Point Austin: Of Frogs and Children
Do what you can to defend imprisoned refugees
It's one of those moments in political history when pundits resort to the metaphor of the boiling frog. As the tale goes, a frog placed in hot water will jump to get away, while a frog placed in cool water, slowly heated, will not react until it's too late, and be boiled alive.
Biologists respond that the frog story is a myth: If amphibians didn't react to rising temperatures, there would soon be no amphibians. On the other hand, less instinctive animals – you and me, for instance – seem willing to endure rising political temperatures, if we can only remain persuaded that other people might boil to death, but it won't get too hot in the immediate vicinity
The ongoing months of the Trump regime can be seen as one long experiment in political conditioning. The lies began immediately – when Trump had his press secretary insist to the media that his inauguration crowd was the largest in history – and have persisted, by the gross. It's become routine to hear the president of the United States recite barely coherent whoppers while the press debates whether to call them "lies," "falsehoods," or just "misleading." That institutional hesitation is itself a sign that we're not adjusting rapidly enough to the new political context. Every administration spins the truth to its advantage, but Trump, his sycophants, and supporters enthusiastically engage in a "Big Lie" strategy – particularly aimed at the news media – that steadily erodes public confidence in even the notion of factual evidence. It's all "fake news."
The Need to Say No
There's a distressing local example of what happens when otherwise reasonable people get caught up in the machinations of the national security state. Southwest Key began as a small nonprofit primarily devoted to keeping immigrant youth out of prison, branched out into educational endeavors (including its own charter school), and then abruptly expanded into providing temporary shelter and welfare to thousands of children fleeing Central American violence and poverty. The transition was not incremental; growing waves of unaccompanied minors began arriving at the U.S. border in 2011-2012, and Southwest Key Programs quickly became the largest nonprofit group attempting to provide for them, under major U.S. government contracts.
Initially, the enforcement pattern was brief incarceration by the Border Patrol, followed by a shelter stay of a month or two until most of the children could be placed with relatives or a U.S. foster family. If families arrived together, they were generally incarcerated together, while being processed for deportation. What was new about the Trump policy was the explicitly punitive attempt to separate families – to kidnap and sequester children secretly – in order to discourage new arrivals. More cruel was the bureaucratically arbitrary process – now that the policy has officially ended, some 3,000 children are effectively unaccounted for, with no certainty of family reunification.
Southwest Key – suddenly a frog in boiling water – now estimates about 10% of its wards are among that group. Responding to widespread criticism, CEO Juan Sanchez said, "If we don't take care of them, who's going to take care of them?" Houston Mayor Sylvester Turner, explaining his opposition to a new shelter there, said, "If we don't speak, if we don't say no, then these types of policies will continue."
Ways to Help
As the reporting of the Chronicle's Mary Tuma ("The Duality of Southwest Key," June 28) and many others have shown, the nonprofit has now become thoroughly enmeshed in (and financially dependent upon) the Trump administration's immigration policy. Southwest Key personnel were even forbidden to comment on the policy until after it had been officially rescinded. In that moral predicament, Southwest Key is hardly unique – the Border Patrol, and the Immigration and Customs Enforcement agency, Homeland Security, and the entire apparatus of the national security state is now enforcing an anti-immigrant policy that is not only cruel to international refugees but radically undermines any U.S. pretensions to humanitarian values.

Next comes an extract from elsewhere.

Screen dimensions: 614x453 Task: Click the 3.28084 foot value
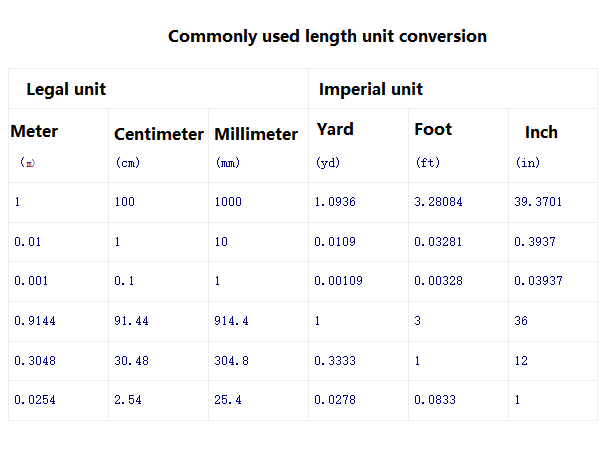point(438,202)
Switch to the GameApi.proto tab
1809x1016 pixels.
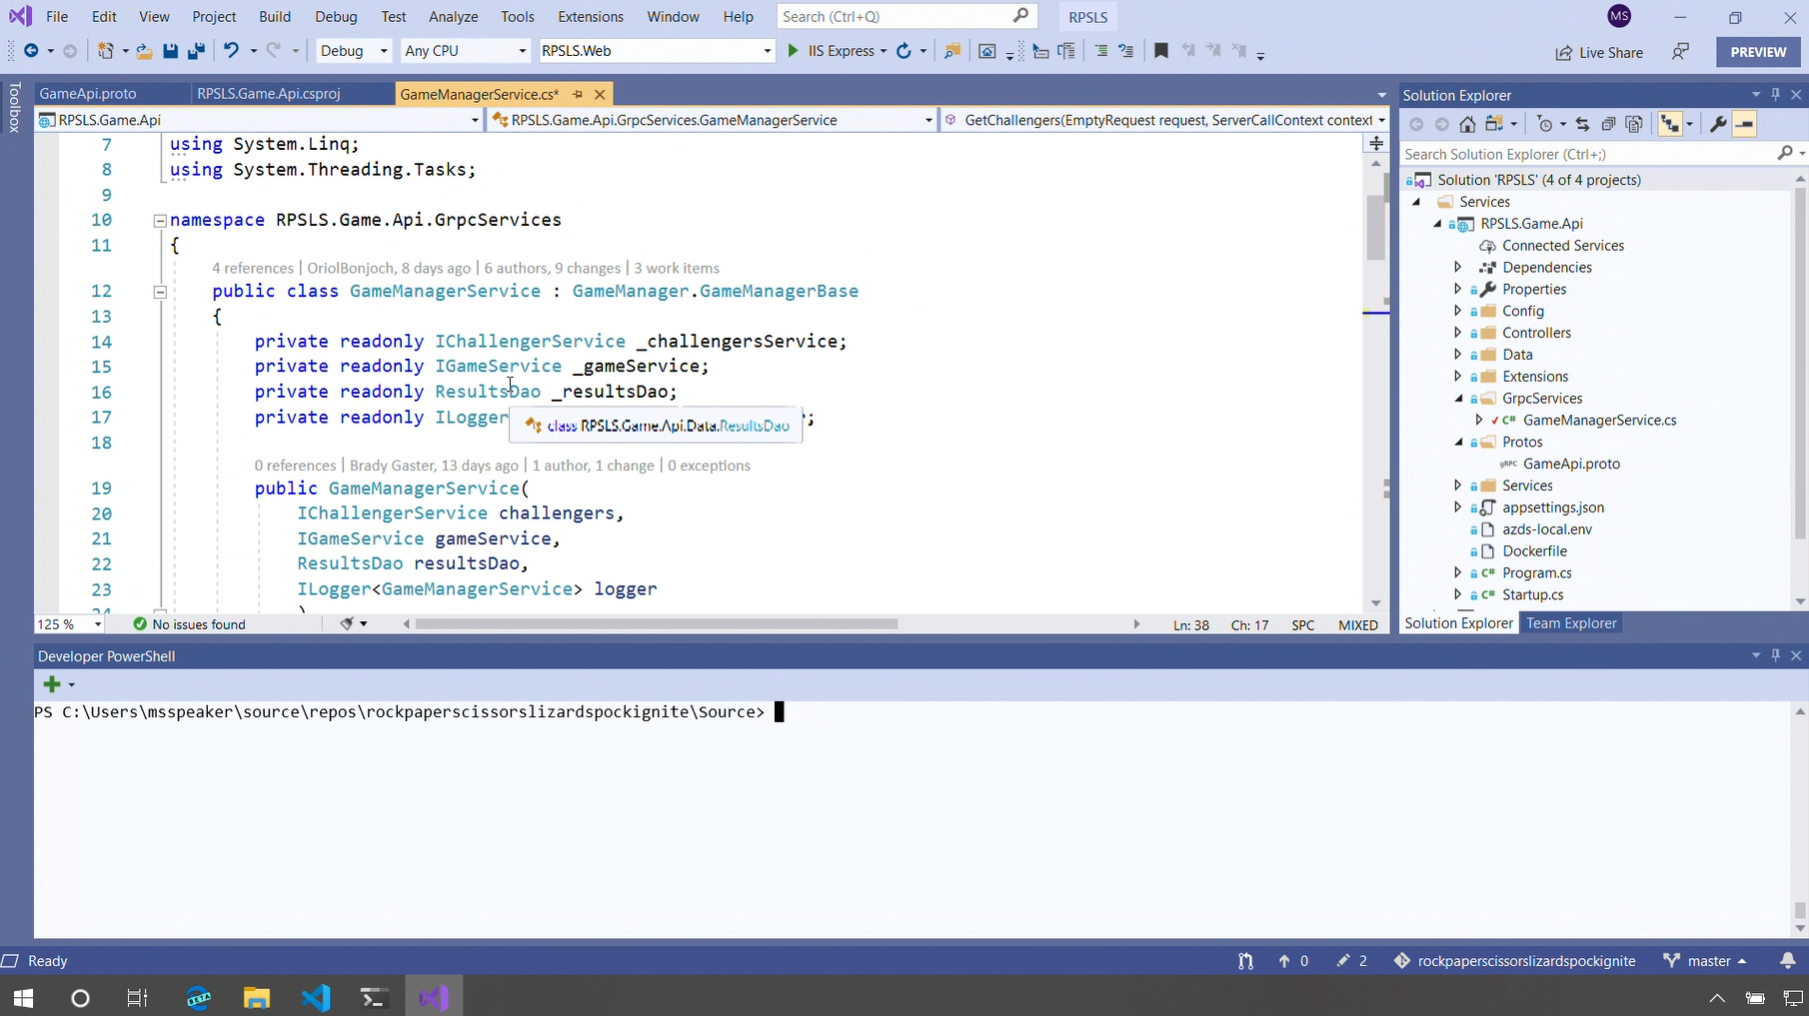pyautogui.click(x=88, y=94)
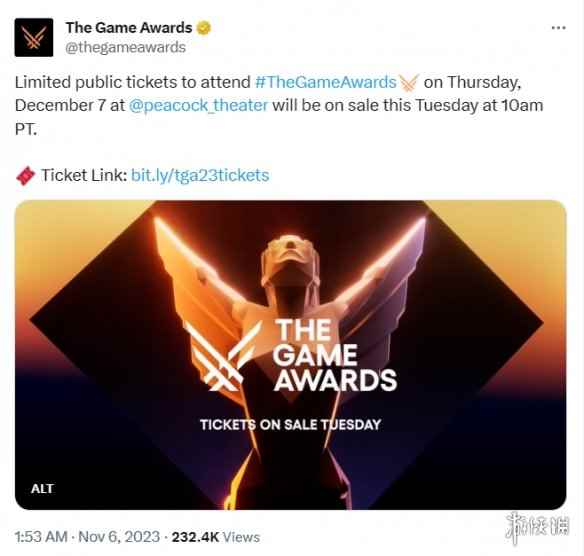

What of the rest of us? "I do not want to be an enabler in this process," said Mayor Turner. Every day that these kidnapped children remain separated from their parents is not only a tragedy, but a crime against humanity being perpetrated in all our names, and the obligation to act against it, however we can, rests upon all of us. The Chronicle is maintaining a useful list of the various organizations (needing help and contributions) doing what they can to assist children that have been separated ("How to Help Families Separated at the Border," June 20). Meanwhile, ACLU lawsuits proceed to force the U.S. authorities to identify and reunite families (apparently, because of feckless record-keeping, a process made dependent on DNA identification).
Even a frog knows when the water is getting too hot for comfort. As human beings and as Texans, we should do what we can to reach out to and help the most vulnerable victims of our polarized and overheated racial politics.